Quote:However, even with your less restrictive idea, that still prevents people from RP'ing previous timelines with players who have already ran through it.
The solution to that is to not have an actual piece of the main storyline as part of your micro-canon. The game might force a certain line of events when you play through content, but there are ways in which you can handwave, reinterpret or ultimately completely change it for roleplaying purposes.
For example, let's consider the Sastasha dungeon. You can easily ignore the in-game information and simply have an IC run of it as if it was just one of many pirate hideouts. If you run the dungeon IC and also using the storyline proposed by the game then you are effectively, as you say, preventing other people from doing that content as far as your micro-canon is concerned.
If you transform the content into a 'generic' version, however, you don't.

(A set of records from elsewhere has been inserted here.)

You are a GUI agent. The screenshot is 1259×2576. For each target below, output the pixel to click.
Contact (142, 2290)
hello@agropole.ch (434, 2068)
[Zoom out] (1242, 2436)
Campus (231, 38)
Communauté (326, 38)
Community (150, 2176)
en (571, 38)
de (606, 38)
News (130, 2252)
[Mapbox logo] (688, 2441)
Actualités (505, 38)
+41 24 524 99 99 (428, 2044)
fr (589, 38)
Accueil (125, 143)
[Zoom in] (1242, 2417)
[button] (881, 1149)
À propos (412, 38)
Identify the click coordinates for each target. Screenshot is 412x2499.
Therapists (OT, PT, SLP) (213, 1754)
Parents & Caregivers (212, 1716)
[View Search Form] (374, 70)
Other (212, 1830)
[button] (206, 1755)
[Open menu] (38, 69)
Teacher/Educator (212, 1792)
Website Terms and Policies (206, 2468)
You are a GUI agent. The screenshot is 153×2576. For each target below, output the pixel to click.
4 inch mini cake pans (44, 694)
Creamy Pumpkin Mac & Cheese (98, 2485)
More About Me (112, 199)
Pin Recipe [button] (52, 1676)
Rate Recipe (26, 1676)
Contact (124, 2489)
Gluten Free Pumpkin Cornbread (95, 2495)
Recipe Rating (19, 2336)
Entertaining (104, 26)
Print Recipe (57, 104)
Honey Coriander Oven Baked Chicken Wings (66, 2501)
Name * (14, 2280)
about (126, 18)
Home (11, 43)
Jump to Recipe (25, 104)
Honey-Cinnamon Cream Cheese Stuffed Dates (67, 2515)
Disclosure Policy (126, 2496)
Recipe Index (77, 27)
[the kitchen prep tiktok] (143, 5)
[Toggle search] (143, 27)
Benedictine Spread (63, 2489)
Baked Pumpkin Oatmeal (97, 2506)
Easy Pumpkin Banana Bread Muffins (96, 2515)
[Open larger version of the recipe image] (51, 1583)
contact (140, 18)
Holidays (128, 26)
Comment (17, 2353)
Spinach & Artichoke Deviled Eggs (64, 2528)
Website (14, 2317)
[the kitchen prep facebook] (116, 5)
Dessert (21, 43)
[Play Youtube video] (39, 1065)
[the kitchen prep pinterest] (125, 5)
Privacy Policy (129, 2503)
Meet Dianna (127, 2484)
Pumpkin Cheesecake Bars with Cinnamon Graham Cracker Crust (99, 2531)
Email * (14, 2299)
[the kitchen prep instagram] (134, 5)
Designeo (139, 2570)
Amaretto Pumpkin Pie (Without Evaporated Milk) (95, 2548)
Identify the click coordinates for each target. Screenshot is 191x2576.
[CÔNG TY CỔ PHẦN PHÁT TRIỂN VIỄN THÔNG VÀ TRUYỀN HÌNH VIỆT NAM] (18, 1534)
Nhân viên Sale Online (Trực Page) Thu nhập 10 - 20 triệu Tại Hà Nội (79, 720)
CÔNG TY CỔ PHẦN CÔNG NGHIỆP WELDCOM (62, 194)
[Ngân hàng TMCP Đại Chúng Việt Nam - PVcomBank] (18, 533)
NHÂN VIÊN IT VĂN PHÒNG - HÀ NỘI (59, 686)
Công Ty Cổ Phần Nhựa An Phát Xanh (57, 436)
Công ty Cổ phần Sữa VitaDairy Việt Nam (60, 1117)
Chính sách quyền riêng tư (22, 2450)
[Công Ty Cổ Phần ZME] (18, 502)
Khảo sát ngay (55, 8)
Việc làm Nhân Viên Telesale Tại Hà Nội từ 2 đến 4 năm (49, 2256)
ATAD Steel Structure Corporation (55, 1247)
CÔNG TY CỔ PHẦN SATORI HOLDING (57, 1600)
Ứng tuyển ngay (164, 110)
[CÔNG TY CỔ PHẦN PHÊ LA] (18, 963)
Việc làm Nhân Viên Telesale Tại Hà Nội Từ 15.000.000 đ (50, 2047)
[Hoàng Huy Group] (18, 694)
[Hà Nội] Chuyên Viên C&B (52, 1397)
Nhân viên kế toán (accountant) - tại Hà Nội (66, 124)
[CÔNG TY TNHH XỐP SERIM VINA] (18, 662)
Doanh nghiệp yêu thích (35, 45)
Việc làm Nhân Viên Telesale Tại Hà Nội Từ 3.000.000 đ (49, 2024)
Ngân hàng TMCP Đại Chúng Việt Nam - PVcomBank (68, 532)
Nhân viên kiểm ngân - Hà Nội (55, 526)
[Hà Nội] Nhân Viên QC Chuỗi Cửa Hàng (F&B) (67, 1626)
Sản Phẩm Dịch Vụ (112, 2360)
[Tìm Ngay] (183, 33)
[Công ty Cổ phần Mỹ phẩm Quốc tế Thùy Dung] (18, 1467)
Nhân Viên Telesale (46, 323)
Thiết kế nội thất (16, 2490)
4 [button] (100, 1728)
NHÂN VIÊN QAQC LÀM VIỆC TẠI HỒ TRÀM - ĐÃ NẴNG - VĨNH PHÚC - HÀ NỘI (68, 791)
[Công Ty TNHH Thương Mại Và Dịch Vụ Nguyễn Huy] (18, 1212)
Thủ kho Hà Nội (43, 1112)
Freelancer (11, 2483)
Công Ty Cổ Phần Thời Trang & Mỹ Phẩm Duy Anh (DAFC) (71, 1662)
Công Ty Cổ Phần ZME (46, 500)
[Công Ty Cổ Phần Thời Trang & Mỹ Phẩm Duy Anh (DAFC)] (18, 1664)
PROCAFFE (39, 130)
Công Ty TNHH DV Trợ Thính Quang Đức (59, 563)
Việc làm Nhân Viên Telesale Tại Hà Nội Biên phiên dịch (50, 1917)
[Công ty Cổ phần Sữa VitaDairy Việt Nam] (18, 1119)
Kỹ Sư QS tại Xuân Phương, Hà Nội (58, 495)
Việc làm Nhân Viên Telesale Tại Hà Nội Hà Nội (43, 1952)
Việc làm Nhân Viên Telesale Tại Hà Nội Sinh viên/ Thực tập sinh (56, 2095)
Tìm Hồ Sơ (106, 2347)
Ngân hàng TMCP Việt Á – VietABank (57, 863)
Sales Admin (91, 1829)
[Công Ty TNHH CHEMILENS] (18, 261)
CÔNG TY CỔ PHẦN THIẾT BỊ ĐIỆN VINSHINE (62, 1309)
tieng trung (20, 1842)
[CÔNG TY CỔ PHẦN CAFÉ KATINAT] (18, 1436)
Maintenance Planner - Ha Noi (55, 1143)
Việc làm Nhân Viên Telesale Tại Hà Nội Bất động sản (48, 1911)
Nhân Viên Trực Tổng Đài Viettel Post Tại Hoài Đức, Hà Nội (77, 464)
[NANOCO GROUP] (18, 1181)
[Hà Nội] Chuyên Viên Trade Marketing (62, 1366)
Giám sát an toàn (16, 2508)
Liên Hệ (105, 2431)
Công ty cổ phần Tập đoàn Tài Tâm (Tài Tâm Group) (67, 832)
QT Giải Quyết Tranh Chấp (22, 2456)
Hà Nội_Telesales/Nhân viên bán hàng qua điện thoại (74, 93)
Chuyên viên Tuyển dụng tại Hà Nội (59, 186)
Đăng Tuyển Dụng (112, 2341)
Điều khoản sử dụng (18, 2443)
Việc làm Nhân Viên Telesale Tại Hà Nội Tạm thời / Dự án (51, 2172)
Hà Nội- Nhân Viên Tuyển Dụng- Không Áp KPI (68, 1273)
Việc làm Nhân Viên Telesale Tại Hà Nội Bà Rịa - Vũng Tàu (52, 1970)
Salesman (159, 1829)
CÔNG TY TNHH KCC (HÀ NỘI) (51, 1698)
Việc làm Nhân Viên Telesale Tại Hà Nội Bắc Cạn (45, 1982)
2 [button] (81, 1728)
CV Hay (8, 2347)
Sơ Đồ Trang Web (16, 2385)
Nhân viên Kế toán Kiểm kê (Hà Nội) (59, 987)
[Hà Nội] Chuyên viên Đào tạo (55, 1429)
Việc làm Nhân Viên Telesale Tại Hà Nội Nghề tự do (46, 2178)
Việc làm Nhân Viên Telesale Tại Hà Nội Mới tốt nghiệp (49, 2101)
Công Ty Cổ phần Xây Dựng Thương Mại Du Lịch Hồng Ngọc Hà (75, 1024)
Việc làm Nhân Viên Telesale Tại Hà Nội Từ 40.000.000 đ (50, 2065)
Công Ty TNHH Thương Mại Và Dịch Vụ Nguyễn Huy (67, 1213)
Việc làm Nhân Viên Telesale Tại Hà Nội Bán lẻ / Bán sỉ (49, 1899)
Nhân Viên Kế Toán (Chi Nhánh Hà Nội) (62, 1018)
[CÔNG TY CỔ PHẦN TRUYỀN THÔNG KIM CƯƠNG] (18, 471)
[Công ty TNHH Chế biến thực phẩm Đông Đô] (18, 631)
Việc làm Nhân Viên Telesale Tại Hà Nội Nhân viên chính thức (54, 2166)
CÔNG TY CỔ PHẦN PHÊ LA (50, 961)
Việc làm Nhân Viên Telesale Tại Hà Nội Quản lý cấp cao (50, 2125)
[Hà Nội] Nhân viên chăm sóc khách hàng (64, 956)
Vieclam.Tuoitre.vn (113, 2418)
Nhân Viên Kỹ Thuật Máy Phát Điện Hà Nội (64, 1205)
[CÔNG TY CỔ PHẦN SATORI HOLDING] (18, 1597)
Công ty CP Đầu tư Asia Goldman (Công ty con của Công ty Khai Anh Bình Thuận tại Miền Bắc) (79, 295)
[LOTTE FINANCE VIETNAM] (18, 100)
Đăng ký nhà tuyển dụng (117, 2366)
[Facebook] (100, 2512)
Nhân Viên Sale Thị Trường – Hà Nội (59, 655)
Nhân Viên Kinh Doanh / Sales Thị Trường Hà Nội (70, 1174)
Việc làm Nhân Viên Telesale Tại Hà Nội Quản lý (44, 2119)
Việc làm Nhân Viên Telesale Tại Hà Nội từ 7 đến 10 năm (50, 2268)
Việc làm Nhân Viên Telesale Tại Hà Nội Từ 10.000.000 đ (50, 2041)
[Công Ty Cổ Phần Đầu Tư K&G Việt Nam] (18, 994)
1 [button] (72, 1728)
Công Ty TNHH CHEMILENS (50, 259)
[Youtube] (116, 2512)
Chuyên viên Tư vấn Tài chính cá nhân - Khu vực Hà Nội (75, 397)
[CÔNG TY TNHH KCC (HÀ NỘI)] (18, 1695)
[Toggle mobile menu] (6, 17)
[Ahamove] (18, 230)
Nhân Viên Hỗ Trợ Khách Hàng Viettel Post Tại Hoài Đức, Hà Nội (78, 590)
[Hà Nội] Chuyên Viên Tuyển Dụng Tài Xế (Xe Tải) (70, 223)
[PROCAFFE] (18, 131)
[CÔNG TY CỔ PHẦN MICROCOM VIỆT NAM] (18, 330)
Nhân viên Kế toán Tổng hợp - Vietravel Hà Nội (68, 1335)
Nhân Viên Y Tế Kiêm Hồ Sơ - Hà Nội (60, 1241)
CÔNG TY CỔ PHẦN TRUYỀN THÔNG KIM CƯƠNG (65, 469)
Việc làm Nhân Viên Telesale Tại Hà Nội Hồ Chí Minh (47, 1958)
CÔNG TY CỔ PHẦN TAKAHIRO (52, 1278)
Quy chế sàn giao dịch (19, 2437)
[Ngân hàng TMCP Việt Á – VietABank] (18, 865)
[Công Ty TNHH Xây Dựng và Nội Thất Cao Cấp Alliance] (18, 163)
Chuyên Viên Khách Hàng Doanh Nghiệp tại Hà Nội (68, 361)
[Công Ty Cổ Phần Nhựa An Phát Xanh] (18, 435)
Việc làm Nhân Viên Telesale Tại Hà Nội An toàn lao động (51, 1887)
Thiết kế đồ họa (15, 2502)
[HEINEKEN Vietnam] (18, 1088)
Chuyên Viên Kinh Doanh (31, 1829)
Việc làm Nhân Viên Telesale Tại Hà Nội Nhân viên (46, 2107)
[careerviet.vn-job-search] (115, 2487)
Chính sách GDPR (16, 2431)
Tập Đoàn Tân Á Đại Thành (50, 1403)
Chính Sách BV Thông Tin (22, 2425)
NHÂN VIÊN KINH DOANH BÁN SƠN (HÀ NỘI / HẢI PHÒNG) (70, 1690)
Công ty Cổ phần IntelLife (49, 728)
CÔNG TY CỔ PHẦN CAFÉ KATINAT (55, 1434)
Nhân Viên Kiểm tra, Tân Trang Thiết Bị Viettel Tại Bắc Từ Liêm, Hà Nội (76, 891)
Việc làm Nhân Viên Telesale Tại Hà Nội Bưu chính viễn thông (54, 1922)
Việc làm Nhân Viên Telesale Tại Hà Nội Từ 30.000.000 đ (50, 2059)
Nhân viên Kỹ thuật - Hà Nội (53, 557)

You can in fact run Sastasha in-character as many times as you want because, as far as your micro-canon is concerned, you are raiding pirate hideouts that are unrelated to the game's storyline.
Quote: You do seem to be comprehending it as though I am implying the the leaders have full control over everything you do and such but rather I mean to place them as a guide.
If you don't give them authority, then we cannot call them leaders at all. If you give them authority, they are not simple guides anymore since they will have the power, implicit or explicit, direct or indirect, to decide on matters of what is 'canonicaly' correct for the community or for a subset of players. For example, someone who 'canonicaly' (as decided by the RPC) is the highest officer of the Immoral Flames below Rhaubaun: he has power over everyone inferior in ranks to him. The only way for characters to ignore his orders in-character is to imply that someone who is 'higher' than him ordered him otherwise. Except the only one higher than him is an NPC who cannot be spoken to without trampling on everyone else's toes.
This positions of power only work well in guilds/free companies/linkshells, because people implicitly place theirselves under the leadership by joining.
It can also work in community driven events when the position of leadership is temporal, a consequence of the event and when obedience is optional.
None of that is true if you appoint players or characters as the higher-ups of canonical organizations.